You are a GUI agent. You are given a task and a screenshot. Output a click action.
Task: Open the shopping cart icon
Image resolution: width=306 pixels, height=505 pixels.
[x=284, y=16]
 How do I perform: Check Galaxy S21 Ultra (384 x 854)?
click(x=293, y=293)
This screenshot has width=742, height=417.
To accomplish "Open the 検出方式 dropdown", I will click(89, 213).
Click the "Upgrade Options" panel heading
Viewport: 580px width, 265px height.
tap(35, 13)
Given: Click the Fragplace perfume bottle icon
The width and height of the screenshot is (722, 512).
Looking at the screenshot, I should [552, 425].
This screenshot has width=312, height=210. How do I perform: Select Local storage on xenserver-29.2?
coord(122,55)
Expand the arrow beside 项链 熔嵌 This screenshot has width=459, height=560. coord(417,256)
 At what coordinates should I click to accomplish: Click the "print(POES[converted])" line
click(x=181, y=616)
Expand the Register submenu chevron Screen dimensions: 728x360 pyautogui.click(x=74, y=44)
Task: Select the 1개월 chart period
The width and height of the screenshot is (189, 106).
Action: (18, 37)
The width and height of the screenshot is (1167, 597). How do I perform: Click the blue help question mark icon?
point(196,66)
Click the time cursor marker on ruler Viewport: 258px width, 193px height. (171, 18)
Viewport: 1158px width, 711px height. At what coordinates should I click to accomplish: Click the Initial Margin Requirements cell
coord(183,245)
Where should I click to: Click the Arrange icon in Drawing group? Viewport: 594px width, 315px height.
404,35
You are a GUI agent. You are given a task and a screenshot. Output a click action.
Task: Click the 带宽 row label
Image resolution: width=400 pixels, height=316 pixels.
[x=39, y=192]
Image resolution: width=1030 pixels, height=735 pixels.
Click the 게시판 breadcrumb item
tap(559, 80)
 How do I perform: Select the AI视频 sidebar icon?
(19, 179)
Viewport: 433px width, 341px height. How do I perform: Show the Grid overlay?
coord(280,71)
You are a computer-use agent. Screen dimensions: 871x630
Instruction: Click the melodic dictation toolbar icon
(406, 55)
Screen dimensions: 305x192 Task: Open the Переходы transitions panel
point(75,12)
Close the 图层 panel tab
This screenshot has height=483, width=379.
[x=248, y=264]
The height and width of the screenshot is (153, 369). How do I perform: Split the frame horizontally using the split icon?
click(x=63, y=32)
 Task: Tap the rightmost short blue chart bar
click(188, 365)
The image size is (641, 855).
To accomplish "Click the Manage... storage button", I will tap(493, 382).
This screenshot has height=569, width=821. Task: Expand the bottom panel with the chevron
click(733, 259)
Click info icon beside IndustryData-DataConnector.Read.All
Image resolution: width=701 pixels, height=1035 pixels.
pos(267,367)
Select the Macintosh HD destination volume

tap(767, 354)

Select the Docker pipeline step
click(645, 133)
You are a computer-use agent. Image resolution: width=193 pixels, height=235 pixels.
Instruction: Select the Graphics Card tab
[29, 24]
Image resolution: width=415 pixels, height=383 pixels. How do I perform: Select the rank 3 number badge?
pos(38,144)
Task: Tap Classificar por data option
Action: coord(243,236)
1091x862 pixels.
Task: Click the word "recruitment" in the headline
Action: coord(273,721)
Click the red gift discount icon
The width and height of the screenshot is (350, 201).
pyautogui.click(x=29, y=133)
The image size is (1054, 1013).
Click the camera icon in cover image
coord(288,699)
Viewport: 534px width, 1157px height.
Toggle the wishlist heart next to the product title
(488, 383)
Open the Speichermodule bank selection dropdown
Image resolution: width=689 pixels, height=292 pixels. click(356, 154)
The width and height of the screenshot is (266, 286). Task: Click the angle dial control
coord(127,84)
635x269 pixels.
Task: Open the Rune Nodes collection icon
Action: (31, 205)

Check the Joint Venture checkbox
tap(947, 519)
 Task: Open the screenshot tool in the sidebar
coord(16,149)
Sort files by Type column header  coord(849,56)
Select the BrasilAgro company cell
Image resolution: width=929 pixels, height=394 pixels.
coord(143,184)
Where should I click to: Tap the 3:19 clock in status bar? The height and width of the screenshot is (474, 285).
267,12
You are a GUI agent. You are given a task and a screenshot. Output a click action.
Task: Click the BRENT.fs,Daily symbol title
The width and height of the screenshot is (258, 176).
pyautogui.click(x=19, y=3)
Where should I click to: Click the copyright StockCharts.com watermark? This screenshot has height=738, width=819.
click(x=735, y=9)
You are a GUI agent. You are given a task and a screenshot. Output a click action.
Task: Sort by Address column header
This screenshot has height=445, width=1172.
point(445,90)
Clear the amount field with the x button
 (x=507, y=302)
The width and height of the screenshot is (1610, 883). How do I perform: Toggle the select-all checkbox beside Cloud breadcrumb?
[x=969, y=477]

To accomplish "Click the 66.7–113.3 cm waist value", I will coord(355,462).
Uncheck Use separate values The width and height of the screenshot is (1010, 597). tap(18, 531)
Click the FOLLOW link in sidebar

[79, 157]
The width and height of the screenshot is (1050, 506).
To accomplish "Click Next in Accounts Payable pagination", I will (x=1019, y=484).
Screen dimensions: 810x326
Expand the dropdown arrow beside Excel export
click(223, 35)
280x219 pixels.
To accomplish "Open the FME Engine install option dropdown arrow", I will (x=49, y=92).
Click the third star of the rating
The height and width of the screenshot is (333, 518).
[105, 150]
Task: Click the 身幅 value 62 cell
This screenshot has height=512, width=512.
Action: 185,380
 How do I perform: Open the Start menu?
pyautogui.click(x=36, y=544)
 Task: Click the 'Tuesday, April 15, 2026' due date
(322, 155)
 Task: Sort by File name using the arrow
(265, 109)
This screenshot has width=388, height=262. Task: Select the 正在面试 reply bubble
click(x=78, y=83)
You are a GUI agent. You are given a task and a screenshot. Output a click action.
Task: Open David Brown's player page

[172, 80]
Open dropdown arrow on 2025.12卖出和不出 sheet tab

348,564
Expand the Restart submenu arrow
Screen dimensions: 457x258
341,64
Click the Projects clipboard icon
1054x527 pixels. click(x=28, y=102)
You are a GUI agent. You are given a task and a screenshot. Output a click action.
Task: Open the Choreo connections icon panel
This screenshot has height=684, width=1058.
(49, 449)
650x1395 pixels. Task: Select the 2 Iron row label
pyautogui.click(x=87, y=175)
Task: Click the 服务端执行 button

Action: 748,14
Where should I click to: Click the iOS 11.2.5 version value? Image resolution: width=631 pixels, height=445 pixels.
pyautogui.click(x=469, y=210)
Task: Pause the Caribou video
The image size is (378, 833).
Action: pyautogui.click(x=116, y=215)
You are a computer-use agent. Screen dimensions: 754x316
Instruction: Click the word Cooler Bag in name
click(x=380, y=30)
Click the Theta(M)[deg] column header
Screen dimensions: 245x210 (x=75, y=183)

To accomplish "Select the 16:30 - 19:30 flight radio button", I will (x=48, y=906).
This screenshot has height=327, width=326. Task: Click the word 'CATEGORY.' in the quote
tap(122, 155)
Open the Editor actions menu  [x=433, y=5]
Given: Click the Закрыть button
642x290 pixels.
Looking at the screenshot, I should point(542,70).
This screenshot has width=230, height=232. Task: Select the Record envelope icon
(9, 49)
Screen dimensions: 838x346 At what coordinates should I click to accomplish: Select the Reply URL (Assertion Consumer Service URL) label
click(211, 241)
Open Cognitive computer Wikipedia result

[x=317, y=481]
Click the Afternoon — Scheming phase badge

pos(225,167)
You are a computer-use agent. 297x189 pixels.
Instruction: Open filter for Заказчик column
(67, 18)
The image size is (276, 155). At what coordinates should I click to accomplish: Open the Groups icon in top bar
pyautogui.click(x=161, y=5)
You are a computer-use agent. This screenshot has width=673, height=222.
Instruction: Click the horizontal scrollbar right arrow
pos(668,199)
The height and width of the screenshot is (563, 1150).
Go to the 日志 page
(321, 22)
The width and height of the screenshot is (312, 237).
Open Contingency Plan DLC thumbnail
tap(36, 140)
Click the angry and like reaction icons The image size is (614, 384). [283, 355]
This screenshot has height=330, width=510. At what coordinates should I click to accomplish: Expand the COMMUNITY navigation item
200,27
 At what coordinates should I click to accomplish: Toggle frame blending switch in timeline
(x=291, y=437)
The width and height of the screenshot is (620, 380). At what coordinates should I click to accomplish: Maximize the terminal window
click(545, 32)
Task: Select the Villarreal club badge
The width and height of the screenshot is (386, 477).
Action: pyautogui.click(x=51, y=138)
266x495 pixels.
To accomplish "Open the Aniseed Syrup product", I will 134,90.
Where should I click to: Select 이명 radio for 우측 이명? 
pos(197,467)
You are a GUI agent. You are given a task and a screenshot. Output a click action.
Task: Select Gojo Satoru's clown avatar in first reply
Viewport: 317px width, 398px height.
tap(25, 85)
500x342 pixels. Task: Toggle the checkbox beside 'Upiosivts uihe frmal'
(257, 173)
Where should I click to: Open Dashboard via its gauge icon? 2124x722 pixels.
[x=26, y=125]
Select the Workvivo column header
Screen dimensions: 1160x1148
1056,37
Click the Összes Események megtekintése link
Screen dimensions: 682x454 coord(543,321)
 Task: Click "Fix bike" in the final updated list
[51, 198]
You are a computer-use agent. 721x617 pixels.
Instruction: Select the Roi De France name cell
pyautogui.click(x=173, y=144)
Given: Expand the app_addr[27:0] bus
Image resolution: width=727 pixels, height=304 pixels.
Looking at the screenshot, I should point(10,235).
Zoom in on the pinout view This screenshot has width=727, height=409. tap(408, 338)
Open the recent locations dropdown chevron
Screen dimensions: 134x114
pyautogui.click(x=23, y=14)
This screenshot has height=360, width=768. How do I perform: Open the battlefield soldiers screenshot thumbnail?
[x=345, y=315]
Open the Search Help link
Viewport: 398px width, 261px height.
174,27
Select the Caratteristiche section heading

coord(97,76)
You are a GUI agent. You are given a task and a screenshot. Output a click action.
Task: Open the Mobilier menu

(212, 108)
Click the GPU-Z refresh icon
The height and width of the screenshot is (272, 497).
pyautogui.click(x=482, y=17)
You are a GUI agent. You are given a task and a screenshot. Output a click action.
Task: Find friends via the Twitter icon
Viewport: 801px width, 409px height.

• _YOUR ASSIGNMENT_: Among the records above, only the lines between the line holding "This screenshot has height=327, width=326." and the line holding "You are a computer-use agent. 297x189 pixels.", inclusive, are to be output, exactly as written.

• _RESPONSE BELOW_:
This screenshot has height=327, width=326. Task: Click the word 'CATEGORY.' in the quote
tap(122, 155)
Open the Editor actions menu  [x=433, y=5]
Given: Click the Закрыть button
642x290 pixels.
Looking at the screenshot, I should point(542,70).
This screenshot has width=230, height=232. Task: Select the Record envelope icon
(9, 49)
Screen dimensions: 838x346 At what coordinates should I click to accomplish: Select the Reply URL (Assertion Consumer Service URL) label
click(211, 241)
Open Cognitive computer Wikipedia result

[x=317, y=481]
Click the Afternoon — Scheming phase badge

pos(225,167)
You are a computer-use agent. 297x189 pixels.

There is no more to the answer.